Method for data processing for frame reception of interconnect protocol and storage device

Technical Field

The present invention relates to an electronic device, and more particularly, to a method of data processing for frame reception of an interconnect protocol and a storage device.

Background

Nowadays, the amount of data generated and processed in mobile devices (such as computing devices like smartphones, tablet computers, multimedia devices, wearable devices) is increasing, and chip-to-chip or mobile device-influenced interconnection interface technologies inside the mobile devices need to be further developed, so as to achieve the objectives of higher transmission speed, low power consumption operation, expandability, support for multi-tasking, easy adoption, and the like.

To this end, the Mobile Industry Processor Interface (MIPI) alliance has developed interconnection Interface technologies that can meet the above objectives, such as MIPI M-PHY specification for the physical layer and MIPI UniPro specification for the Unified Protocol (UniPro). On the other hand, joint Electron Device Engineering Council (JEDEC) utilizes MIPI M-PHY specification and MIPI UniPro specification to provide a next generation high performance non-volatile memory standard, called Universal Flash Storage (UFS), which can realize high speed transmission and low power operation at billion bit level per second, and has functions and extensibility required by high-level mobile systems, thereby facilitating rapid adoption in the industry.

When the products developed according to these interconnection technologies are related chips, electronic modules or electronic devices, technicians need to ensure that the functions and operations of the products meet the specifications. For example, a system implemented according to the UFS standard may include a computing device and a storage device that includes a non-volatile memory, where the computing device and the storage device may take the roles of a local host and a remote device, respectively. According to the UniPro specification, a bi-directional link (link) is established between a host and a device, and the link between the host and the device can be configured as multiple (up to 4) lanes (lanes) in any one transmission direction. Correspondingly, the host and the device each configure a processing circuit of an interconnect protocol according to the UniPro specification, which needs to have a function of processing a plurality of channels.

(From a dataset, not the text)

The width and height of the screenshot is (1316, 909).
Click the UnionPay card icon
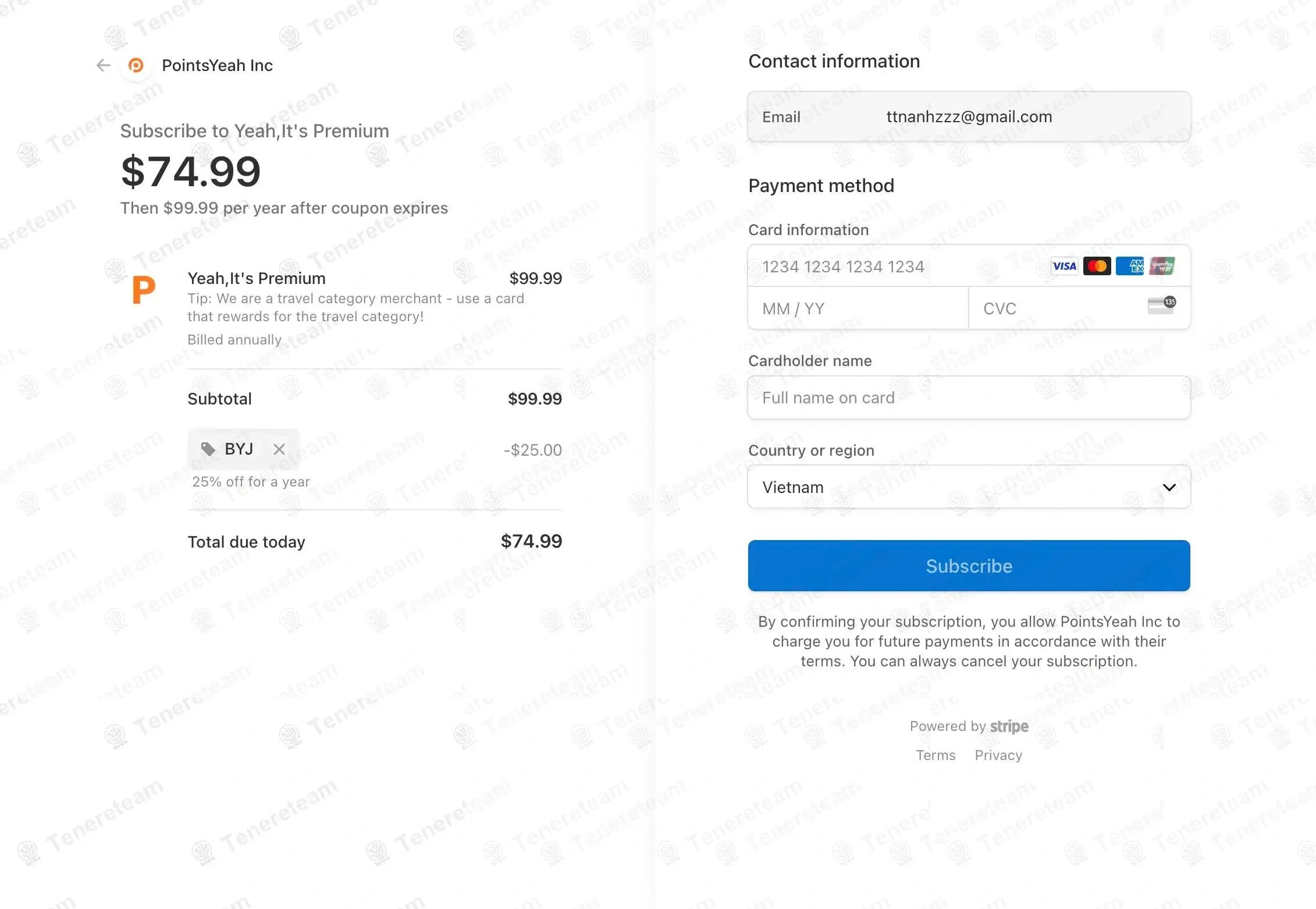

The UFS standard utilizes the UniPro specification to define multiple protocol layers in the link layer, including a physical adapter layer, a data link layer, a network layer, and a transport layer. The data link layer is implemented between the network layer and the physical adapter layer, and is responsible for data flow control and error handling. Since the UniPro specification mainly defines functions of each protocol layer and defines a conceptual service access point (service access point) model to specify interfaces of services provided by each protocol layer for implementation, developers need to use their respective technical solutions and may use hardware, firmware or software for specific implementation under the requirement of conforming to the UniPro specification. In a multi-lane application scenario, the number of symbols in a frame that the data link layer needs to process per unit clock cycle may reach 4, 8, or more. Therefore, how to make the data link layer efficiently receive symbols of multiple frames and effectively transmit data carried by the frames to the network layer is a very challenging place for the performance of the overall throughput of data transmission.

Disclosure of Invention

Embodiments provide a technique for data processing for frame reception of an interconnect protocol, suitable for use in a first device capable of linking a second device according to the interconnect protocol. The technology prefetches symbols of a second frame in the process of transmitting data carried by a first frame from a data link layer to a network layer in the process of receiving frames from the second device by the first device; and after the data carried by the first frame is transmitted to the network layer and the symbols of the second frame are prefetched, transmitting the data carried by the second frame to the network layer. Thus, the techniques may facilitate an increase in frame reception performance of the data link layer when multiple back-to-back frames are received.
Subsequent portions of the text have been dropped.